St.Pölten (NLK) - "Drogen im Straßenverkehr" nannte sich eine Enquete, die heute, Freitag, 22. Juni 2001, am frühen Nachmittag im Landesregierungsviertel in St.Pölten begann. Die Enquete wurde vom Kuratorium für Verkehrssicherheit, Landesstelle Niederösterreich, und vom Amt der NÖ Landesregierung eingeladen. ExpertInnen, Amtsärzte, Vertreter von der Polizei und der Gendarmerie, Rechtskundige und Verkehrspsychologen beschäftigten sich mit Drogen, einem Check-Formular für die Beurteilung von Substanzen, aktuelle legistische Entwicklungen, dem Umgang gegenüber Auffälligen oder Verdächtigen, ihren Beeinträchtigungen und mit den Wegen zur Therapie. Die Moderation übernahmen der Landesstellenleiter des Kuratoriums für Verkehrssicherheit, Helmut Lindner, und Niederösterreichs Suchtkoordinatorin Mag. Margit Itzenthaler. Eingangs hörte man zudem Worte von Dipl. Ing. Meinrad Stipek, dem Straßenbaudirektor beim Amt der NÖ Landesregierung.

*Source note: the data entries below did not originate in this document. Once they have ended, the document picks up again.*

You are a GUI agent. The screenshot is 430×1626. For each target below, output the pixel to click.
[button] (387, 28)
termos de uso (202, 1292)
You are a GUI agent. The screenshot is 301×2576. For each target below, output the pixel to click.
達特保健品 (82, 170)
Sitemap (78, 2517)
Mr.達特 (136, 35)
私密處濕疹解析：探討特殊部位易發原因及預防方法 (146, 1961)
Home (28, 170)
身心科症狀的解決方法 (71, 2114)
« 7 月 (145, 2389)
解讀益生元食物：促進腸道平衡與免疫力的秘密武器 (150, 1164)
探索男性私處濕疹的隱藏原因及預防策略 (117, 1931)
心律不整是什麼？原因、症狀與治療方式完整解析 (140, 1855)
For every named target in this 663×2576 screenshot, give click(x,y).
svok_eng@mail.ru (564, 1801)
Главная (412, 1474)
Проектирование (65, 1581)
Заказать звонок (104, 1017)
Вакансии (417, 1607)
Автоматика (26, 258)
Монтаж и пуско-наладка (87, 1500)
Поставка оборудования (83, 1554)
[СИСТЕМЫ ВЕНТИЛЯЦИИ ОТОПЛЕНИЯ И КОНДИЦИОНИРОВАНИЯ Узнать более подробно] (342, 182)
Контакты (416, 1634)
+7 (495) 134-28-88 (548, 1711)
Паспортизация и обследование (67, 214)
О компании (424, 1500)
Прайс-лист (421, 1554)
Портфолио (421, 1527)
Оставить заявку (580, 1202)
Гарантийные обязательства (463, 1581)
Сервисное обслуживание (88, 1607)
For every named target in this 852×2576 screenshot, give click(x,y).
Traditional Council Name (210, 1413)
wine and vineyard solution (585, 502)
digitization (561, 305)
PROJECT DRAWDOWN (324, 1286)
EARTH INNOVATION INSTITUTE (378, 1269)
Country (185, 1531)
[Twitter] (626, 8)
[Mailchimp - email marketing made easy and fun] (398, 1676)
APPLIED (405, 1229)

Der chronische Gebrauch von psychoaktiven Substanzen löst bekanntlich Störungen aus, die verschieden stark ausfallen können. Bei der Substanzabhängigkeit handelt es sich um eine chronische Erkrankung, deren Verlauf durch Rückfälle gekennzeichnet ist Als primäres Ziel sollte nach einer medizinischen Stabilisierung vor allem die soziale Reintegration und nicht nur die Abstinenz der Patienten dienen. Bei entsprechender Motivation der Betroffenen ist eine psychotherapeutische Begleitung sinnvoll und kann heilend wirken. Die Suchterkrankung ist freilich von einem hohen Maß an Morbidität gekennzeichnet. Häufig liegt keine Mono-Abhängigkeit vor, sondern mehrere Substanzen wirken gleichzeitig, kombiniert mit alkoholischen Getränken. Folgen dieses Konsums sind Persönlichkeitsstörungen, Angsterkrankungen, ja Panikattacken und depressive Störungen. Das alles gilt natürlich auch für die Verwendung von Drogen im Straßenverkehr, also vor allem für Autolenker. Als Maßnahmen gegen die Abhängigkeit gelten zum Beispiel der Entzug mit allen seinen Problemen, die Verhaltenstherapie, Tiefenpsychologie und Gruppentherapeutik, die Konfrontation mit unerwünschtem Verhalten und die Stärkung sozialer Kompetenz, Arbeitstraining, Berufsberatung und Zugang zu Selbsthilfegruppen, schließlich auch das Krisenmanagement, wenn also ein Rückfall droht oder schon eingetreten ist.